Below is a chart showing the count of responses behind each code. The most common codes were “Easy” (n=44), “Cost” (n=36) and “Portable” (n=18).

## Zipf’s Law

We can see here the distribution has a “long tail” with a few high-frequency codes and many low-frequency ones.

According to Zipf’s Law we’d expect the frequency of each code to be inversely proportional to its rank:

$z(r) = z_{max} \cdot r ^ {-\alpha}$

Zipf’s law can be derived from the power-law probability distribution, which describes many long-tail phenomena.

In the graph above, the actual frequencies are plotted as dots. The two lines show a slope of -1 (α=1) for reference.

## Heap’s Law

If the frequency of codes follows Zipf’s Law, then the cumulative number of distinct codes we’d expect to encounter at any given sample size is described by Heap’s Law:

$N(t) \approx k \cdot t ^ \beta$

where N(t) is the number of distinct codes we would expect to find in t responses, and k and β are estimated empirically.

And in the special case where α=1 in the Zipf distribution, then there is an exact formula for Heap’s Law based on the Lambert W function:

$N(t) = \frac {t} {W(t)}$

## Lambert’s W function

It’s striking that the W function should appear here, as we’ve recently seen it arise in a very different context Optimal Price in Descrete Choice Models and was only identified as a named as recently as 1993 by Donald Knuth et al (see “On Lambert’s W Function”).

## So what?

The most common codes are already likely to be unsurprising. In this case, the client already anticipated “Cost”, “Ease” and “Uses cell phone” based on prior market knowledge.

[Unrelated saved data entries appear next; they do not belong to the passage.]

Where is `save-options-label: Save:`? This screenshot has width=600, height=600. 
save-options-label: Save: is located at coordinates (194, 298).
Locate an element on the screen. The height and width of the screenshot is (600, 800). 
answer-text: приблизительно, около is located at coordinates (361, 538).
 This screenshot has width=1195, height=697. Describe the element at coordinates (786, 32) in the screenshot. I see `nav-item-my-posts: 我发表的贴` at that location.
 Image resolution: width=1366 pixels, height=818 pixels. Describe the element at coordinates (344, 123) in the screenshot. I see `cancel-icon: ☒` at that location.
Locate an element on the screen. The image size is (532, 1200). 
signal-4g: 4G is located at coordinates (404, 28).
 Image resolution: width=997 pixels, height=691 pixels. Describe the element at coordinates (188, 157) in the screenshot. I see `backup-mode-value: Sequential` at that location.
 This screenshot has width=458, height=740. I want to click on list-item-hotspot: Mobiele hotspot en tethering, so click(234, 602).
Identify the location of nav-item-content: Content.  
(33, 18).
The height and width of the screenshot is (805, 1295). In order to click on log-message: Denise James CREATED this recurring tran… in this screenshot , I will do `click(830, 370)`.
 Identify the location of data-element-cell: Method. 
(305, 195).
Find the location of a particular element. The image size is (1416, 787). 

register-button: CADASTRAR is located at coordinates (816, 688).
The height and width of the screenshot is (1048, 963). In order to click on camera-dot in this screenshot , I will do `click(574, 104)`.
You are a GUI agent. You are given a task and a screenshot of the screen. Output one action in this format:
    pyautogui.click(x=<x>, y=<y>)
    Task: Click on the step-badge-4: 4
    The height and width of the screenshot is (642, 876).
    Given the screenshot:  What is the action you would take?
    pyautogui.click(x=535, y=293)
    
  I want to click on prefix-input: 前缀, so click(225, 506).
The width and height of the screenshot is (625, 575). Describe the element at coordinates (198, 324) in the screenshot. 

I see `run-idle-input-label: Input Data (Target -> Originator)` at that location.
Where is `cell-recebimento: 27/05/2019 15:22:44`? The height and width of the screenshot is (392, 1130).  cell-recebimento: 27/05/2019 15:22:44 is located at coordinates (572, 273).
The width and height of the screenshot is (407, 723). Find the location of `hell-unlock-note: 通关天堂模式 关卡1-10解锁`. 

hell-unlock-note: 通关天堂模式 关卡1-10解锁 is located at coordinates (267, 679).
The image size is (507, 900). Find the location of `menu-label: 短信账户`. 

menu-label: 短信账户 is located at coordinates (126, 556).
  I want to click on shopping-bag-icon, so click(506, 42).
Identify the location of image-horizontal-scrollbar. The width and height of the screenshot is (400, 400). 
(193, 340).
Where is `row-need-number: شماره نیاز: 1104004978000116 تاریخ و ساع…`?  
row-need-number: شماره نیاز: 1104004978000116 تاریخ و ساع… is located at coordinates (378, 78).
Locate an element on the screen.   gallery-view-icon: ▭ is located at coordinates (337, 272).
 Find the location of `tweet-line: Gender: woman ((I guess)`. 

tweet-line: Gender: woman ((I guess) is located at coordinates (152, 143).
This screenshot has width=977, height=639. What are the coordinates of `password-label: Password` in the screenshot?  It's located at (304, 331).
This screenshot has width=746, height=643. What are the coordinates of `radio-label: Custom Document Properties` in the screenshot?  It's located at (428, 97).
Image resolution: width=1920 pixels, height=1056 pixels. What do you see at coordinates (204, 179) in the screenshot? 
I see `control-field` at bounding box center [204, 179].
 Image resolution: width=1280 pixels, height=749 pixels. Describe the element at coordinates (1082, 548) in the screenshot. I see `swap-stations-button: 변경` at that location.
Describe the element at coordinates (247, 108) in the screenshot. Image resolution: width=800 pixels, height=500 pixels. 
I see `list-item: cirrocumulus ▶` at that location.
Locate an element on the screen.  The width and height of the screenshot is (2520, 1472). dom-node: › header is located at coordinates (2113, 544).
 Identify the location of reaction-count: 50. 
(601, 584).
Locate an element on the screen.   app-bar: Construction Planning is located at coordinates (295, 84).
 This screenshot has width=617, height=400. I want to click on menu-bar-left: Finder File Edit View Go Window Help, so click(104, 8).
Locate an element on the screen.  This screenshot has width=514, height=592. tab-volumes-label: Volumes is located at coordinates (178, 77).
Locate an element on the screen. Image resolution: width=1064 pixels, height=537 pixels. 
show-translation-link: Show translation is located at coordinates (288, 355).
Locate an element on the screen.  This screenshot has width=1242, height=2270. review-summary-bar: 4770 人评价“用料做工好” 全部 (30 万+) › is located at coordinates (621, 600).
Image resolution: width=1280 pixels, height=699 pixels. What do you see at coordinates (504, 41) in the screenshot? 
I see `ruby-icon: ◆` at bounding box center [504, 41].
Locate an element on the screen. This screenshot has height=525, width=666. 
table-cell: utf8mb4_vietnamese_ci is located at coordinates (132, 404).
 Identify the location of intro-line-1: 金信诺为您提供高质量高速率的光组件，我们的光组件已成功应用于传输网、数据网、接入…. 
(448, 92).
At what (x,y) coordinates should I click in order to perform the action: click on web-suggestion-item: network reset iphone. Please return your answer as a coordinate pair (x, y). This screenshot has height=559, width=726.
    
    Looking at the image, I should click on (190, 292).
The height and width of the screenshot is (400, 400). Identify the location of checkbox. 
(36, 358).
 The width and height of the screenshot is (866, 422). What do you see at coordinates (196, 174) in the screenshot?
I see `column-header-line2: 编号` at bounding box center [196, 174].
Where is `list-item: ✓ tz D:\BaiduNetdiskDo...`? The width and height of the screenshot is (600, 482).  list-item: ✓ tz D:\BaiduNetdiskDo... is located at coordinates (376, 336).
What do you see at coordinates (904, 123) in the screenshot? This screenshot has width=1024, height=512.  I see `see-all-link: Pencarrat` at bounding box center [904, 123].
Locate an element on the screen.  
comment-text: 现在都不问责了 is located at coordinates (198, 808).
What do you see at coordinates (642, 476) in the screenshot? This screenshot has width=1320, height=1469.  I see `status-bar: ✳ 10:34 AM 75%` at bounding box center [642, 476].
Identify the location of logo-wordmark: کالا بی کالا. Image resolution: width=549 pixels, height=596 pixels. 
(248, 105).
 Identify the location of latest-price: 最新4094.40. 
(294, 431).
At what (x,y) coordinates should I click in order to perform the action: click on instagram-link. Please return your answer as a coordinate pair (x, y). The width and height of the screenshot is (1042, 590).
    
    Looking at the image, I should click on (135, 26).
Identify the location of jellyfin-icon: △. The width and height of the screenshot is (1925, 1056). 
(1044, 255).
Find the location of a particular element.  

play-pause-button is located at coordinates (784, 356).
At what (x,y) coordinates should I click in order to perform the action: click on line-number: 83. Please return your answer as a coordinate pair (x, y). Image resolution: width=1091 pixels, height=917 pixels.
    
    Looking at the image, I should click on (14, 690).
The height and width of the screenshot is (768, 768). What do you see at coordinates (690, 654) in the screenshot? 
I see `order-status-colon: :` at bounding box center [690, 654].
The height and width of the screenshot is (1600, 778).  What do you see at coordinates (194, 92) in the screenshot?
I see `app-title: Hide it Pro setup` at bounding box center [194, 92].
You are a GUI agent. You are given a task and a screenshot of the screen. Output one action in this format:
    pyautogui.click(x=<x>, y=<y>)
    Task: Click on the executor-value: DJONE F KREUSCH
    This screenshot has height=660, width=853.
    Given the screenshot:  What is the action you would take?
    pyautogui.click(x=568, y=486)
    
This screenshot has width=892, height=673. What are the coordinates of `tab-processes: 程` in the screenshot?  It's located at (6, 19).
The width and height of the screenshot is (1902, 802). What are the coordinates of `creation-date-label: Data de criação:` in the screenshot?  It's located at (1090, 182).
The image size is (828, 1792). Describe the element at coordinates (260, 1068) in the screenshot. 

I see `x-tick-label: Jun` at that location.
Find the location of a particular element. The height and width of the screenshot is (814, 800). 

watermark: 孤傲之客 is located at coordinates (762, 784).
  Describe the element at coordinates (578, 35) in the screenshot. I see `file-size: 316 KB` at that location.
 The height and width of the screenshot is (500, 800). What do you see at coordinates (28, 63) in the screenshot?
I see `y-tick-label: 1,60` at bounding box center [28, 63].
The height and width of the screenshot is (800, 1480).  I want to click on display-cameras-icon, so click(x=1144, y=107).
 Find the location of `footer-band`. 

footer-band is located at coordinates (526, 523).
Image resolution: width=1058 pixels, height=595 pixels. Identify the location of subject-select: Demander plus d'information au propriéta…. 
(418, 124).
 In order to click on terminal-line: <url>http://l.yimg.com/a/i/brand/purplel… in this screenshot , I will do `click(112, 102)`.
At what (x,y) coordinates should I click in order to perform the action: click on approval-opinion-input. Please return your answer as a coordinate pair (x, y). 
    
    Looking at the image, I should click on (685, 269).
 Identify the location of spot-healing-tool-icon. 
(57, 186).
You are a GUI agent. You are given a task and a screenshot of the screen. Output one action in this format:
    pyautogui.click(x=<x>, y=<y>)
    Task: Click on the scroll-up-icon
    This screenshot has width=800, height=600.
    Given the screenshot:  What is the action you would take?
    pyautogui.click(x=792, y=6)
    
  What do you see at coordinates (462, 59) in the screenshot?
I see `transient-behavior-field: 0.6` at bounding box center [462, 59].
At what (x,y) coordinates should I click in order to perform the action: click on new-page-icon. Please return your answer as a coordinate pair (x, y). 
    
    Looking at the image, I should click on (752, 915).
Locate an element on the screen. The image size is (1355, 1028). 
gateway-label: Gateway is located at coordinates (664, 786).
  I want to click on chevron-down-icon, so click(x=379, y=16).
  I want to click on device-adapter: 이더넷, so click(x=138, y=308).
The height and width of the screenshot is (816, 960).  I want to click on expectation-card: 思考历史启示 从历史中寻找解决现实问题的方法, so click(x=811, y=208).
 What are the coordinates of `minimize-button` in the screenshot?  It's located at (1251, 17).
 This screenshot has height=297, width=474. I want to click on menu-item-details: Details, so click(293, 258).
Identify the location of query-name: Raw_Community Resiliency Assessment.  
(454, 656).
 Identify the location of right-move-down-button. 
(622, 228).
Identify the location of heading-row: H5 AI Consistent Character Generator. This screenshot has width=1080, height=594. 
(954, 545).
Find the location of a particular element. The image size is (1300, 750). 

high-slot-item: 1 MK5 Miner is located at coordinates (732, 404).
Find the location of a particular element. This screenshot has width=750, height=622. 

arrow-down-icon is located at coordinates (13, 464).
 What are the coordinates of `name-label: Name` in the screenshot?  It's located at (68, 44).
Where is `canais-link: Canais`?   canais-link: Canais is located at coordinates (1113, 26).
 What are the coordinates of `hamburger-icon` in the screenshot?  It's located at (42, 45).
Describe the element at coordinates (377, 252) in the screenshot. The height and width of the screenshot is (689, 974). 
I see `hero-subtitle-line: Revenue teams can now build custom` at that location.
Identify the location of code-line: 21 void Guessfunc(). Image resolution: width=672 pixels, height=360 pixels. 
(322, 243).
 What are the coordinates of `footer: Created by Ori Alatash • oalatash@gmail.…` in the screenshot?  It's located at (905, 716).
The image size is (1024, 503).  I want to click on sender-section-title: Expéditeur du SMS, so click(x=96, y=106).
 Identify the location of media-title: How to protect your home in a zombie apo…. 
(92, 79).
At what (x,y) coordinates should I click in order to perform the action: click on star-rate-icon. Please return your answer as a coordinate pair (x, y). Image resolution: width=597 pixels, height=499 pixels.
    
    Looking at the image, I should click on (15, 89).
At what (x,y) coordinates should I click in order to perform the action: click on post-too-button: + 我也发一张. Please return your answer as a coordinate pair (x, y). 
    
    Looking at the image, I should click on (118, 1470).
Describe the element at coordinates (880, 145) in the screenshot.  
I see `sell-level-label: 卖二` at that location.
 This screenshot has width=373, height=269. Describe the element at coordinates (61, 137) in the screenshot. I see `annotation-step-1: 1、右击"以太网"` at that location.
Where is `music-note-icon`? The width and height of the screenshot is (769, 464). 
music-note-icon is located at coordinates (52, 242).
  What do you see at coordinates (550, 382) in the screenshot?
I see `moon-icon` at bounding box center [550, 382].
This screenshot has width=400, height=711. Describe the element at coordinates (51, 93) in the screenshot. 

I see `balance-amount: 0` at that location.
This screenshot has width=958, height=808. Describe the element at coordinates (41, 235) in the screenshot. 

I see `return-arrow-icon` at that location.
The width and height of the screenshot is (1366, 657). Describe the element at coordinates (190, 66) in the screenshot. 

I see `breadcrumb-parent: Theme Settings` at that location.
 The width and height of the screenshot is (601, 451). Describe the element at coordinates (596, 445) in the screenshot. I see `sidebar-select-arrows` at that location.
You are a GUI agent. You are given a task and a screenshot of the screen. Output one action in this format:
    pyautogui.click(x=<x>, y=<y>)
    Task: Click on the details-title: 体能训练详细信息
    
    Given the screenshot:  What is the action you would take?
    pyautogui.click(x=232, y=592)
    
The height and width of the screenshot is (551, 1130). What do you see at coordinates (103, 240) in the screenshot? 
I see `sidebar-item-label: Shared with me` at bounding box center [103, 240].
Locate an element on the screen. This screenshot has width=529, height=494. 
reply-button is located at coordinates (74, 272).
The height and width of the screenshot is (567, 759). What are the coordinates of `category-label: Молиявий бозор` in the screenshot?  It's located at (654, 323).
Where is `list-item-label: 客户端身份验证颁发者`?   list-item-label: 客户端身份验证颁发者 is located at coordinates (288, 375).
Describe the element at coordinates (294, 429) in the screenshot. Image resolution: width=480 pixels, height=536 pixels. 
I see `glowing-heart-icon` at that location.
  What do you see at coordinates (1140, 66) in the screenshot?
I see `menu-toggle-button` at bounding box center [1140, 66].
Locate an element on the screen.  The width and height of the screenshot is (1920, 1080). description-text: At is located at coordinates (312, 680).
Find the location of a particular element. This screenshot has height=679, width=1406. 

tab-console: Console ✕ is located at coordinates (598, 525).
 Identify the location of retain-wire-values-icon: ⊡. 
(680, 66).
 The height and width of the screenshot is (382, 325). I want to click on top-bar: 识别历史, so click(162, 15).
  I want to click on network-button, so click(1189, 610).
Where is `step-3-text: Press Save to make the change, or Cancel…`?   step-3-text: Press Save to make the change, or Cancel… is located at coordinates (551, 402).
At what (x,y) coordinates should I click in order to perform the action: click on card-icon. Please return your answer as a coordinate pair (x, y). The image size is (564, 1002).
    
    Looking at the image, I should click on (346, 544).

It’s the codes that emerge with more data that yield new insights.

After a number of responses were coded, the client created different code related to the cell phone:

• “Uses cell phone - can drop landline”
• “Uses cell phone - I can travel now”
• “Uses cell phone - I don’t need to buy a new device”

These distinctions provided new insights into the marketing strategy, and started to become apparent after they had coded 100-150 responses.

## Summary

Of course it’s not possible to predict exactly how many verbatim codes you’ll end up with . But it’s safe to say that

• the more responses you collect, the more concepts you can identify,
• the rate at which you identify new codes will decrease.

This article provides empirical curves based on other research domains that may help predict how many concepts we might expect to find based on the sample size.